- Provider model: You use a Microsoft-approved connectivity provider (an exchange or network service provider). The provider provisions the physical link between your location and Microsoft’s network and typically handles port provisioning and support.
- ExpressRoute Direct: You connect directly to Microsoft edge locations (commonly from a colocation facility). This model is used when you need very high bandwidth (for example, 10 Gbps or 100 Gbps ports) or more operational control.

- Local
- Reach: Single metropolitan area (same metro).
- Use case: Connect to Azure regions reachable from the same metro; ideal for local/metro deployments.
- Notes: Often provides free egress for 1–2 nearby Azure regions depending on the metro configuration. Best when multi-region or global reach is not required.

- Standard
- Reach: All Azure regions within a single geopolitical boundary (for example, all of Europe or all of North America).
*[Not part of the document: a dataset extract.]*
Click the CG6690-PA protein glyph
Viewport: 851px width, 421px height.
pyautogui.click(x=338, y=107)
- Use case: Most enterprise scenarios where workloads are spread across multiple regions inside the same geopolitical area.
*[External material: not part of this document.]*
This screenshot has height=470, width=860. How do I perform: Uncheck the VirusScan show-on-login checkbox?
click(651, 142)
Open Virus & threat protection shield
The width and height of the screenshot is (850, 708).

- Notes: Standard is the most commonly used SKU for cross-region connectivity within a geopolitical zone.

- Premium
- Reach: Global — access to all Azure regions worldwide.
- Use case: Large, multi-continent enterprises and complex hybrid architectures that require global connectivity.
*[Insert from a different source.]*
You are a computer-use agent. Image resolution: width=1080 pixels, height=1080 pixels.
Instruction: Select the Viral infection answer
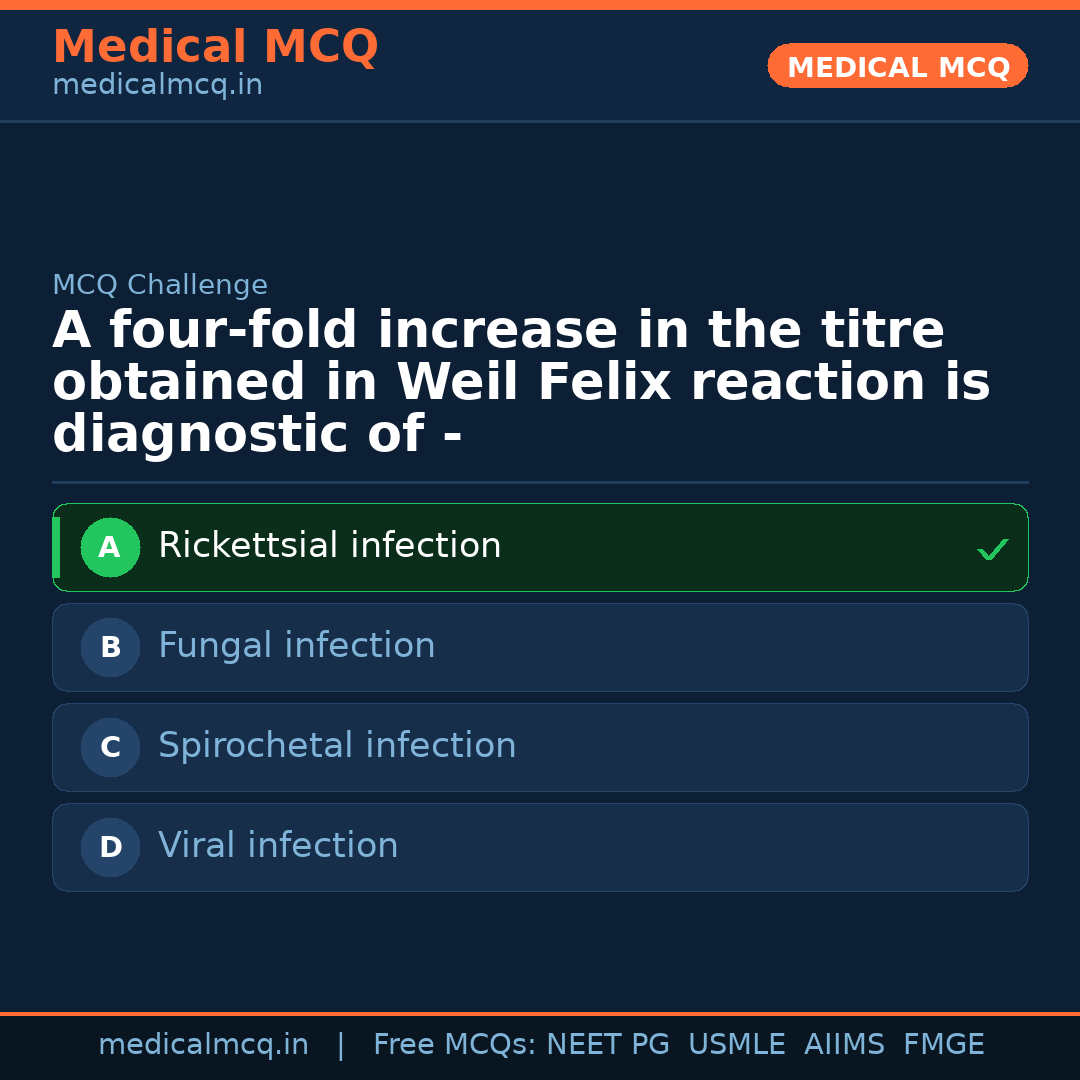(278, 846)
- Notes: Increases route and VNet limits (supports thousands of routes and many more VNet connections). Choose Premium when you need global reach and higher scale.
Remember: Local, Standard, and Premium are circuit SKUs that control reach and scale for the circuit itself — not the Azure gateway.
- ExpressRoute circuit SKU (Local/Standard/Premium): Determines geographic reach, route limits, and how many VNets you can connect through the circuit.
- Gateway SKU: The virtual network gateway deployed in Azure that connects one or more VNets to the ExpressRoute circuit. Gateway SKUs determine throughput, encryption, and gateway-specific performance limits. Choose gateway SKUs independently based on throughput, SLA, and features needed in Azure.
Do not confuse ExpressRoute circuit SKUs with gateway SKUs. Circuits provide private connectivity to Microsoft; gateways are Azure resources that attach VNets to that circuit and have separate capacities and costs.
| SKU | Geographic reach | Typical use case | Scale characteristics |
|---|---|---|---|
| Local | Single metro | Local/metro deployments with nearby Azure regions | Lower route/VNet limits; often free egress to local regions |
| Standard | Single geopolitical region | Enterprise multi-region deployments within a geopolitical area | Access to all regions in that geo; moderate route/VNet limits |
| Premium | Global | Large, multi-continent hybrid networks | Global reach; higher route and VNet limits (thousands of routes) |
- Decide your connection model first: Provider vs ExpressRoute Direct.
- Choose the circuit SKU based on geographic reach and scale (Local, Standard, Premium).
- Select gateway SKU(s) separately to meet throughput, redundancy, and encryption requirements.
- Review billing model options (metered vs unlimited) and factor cost into design.